— TASK BRIEF —
Copy word for word everything from the start of the records down to and including the line containing "pos(55,210)".
--- Start ---
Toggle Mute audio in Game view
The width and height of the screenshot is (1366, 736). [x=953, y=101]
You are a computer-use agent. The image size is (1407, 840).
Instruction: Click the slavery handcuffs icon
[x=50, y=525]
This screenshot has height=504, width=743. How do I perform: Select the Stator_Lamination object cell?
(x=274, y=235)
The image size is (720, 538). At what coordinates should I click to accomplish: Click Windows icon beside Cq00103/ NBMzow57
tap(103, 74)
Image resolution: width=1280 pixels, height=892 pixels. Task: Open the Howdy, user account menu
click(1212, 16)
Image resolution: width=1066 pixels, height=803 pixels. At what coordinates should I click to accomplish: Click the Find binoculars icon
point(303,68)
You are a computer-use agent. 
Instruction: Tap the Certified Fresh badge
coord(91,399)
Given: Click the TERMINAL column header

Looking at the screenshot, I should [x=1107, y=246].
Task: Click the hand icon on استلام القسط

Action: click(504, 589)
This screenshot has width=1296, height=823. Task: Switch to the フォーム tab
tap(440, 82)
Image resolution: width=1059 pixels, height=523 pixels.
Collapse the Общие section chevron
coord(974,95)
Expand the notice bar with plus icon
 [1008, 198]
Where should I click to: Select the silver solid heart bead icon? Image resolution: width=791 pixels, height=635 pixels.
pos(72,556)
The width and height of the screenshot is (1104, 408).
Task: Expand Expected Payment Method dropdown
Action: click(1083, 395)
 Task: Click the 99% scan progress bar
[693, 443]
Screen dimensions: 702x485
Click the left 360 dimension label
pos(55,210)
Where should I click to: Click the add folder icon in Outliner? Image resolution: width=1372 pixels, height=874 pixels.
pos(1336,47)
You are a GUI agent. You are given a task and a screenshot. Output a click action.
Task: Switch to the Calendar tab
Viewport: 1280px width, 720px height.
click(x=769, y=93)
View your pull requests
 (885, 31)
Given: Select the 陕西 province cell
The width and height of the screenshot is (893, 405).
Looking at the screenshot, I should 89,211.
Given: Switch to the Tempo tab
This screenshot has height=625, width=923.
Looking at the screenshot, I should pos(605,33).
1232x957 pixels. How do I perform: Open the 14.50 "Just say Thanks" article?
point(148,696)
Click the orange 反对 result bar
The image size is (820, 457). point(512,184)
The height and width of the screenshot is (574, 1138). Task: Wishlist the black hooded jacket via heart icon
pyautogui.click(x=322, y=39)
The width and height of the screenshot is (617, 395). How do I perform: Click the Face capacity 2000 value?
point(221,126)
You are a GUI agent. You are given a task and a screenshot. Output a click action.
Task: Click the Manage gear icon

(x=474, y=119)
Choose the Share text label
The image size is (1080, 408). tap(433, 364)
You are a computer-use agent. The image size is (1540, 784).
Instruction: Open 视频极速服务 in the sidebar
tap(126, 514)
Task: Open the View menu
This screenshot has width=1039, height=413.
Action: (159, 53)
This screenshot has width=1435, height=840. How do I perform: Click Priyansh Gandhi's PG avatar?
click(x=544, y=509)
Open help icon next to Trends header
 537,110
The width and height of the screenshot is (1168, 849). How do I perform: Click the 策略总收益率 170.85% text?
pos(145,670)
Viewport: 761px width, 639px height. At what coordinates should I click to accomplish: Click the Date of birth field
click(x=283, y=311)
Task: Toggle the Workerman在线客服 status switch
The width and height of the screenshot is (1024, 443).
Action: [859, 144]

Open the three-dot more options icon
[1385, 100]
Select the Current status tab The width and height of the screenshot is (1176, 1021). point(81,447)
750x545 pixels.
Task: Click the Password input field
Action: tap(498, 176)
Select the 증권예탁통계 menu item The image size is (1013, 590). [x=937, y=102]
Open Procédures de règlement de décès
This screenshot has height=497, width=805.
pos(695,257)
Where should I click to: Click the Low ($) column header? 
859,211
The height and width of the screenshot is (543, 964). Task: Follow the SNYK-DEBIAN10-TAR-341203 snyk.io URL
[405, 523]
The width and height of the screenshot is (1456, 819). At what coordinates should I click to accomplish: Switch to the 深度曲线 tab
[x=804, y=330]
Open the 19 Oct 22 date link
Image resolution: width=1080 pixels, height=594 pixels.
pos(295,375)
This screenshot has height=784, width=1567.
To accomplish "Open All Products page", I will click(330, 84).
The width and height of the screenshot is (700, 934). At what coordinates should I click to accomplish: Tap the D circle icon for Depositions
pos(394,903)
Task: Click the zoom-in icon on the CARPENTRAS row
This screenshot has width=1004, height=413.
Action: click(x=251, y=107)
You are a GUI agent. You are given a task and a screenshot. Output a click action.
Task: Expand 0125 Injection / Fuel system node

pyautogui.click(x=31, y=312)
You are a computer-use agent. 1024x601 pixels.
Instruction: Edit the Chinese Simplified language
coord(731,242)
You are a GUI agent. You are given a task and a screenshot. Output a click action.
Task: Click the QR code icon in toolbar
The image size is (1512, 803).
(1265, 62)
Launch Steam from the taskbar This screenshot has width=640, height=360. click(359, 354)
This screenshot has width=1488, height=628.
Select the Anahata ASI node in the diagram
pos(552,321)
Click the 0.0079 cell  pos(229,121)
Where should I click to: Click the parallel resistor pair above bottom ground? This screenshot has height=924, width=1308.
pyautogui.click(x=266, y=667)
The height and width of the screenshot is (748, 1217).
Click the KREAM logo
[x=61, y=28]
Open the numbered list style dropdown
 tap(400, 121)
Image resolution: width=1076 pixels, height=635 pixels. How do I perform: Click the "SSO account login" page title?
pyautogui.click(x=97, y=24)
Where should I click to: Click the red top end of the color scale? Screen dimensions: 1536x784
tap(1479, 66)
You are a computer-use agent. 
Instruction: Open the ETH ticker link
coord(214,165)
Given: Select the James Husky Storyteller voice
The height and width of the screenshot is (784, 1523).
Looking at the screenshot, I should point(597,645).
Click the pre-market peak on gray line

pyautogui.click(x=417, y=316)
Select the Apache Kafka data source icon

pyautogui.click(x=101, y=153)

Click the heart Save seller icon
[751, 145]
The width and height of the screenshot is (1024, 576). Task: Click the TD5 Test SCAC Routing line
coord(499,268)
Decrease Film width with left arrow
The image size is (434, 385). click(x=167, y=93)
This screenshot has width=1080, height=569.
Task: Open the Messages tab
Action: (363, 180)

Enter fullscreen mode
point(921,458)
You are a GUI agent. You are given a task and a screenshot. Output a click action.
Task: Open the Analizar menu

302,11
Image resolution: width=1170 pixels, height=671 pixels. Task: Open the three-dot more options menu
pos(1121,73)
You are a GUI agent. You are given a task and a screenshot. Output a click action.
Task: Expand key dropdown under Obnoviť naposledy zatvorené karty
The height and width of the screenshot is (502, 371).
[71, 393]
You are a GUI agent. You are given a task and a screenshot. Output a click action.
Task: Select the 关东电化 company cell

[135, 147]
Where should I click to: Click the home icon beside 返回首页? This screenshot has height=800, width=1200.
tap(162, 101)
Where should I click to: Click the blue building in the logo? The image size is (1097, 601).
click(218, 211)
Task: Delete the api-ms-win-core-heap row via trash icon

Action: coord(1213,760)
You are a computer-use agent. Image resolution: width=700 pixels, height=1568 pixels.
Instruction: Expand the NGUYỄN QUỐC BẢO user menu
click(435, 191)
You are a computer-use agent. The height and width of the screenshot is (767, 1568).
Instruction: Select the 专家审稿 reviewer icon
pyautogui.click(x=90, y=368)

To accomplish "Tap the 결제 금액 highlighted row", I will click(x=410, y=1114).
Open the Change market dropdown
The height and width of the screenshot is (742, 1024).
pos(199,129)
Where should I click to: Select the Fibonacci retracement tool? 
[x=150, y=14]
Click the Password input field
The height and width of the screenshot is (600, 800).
--- End ---
— SOLUTION TO THIS TASK —
Toggle Mute audio in Game view
The width and height of the screenshot is (1366, 736). [x=953, y=101]
You are a computer-use agent. The image size is (1407, 840).
Instruction: Click the slavery handcuffs icon
[x=50, y=525]
This screenshot has height=504, width=743. How do I perform: Select the Stator_Lamination object cell?
(x=274, y=235)
The image size is (720, 538). At what coordinates should I click to accomplish: Click Windows icon beside Cq00103/ NBMzow57
tap(103, 74)
Image resolution: width=1280 pixels, height=892 pixels. Task: Open the Howdy, user account menu
click(1212, 16)
Image resolution: width=1066 pixels, height=803 pixels. At what coordinates should I click to accomplish: Click the Find binoculars icon
point(303,68)
You are a computer-use agent. 
Instruction: Tap the Certified Fresh badge
coord(91,399)
Given: Click the TERMINAL column header

Looking at the screenshot, I should [x=1107, y=246].
Task: Click the hand icon on استلام القسط

Action: click(504, 589)
This screenshot has width=1296, height=823. Task: Switch to the フォーム tab
tap(440, 82)
Image resolution: width=1059 pixels, height=523 pixels.
Collapse the Общие section chevron
coord(974,95)
Expand the notice bar with plus icon
 [1008, 198]
Where should I click to: Select the silver solid heart bead icon? Image resolution: width=791 pixels, height=635 pixels.
pos(72,556)
The width and height of the screenshot is (1104, 408).
Task: Expand Expected Payment Method dropdown
Action: click(1083, 395)
 Task: Click the 99% scan progress bar
[693, 443]
Screen dimensions: 702x485
Click the left 360 dimension label
pos(55,210)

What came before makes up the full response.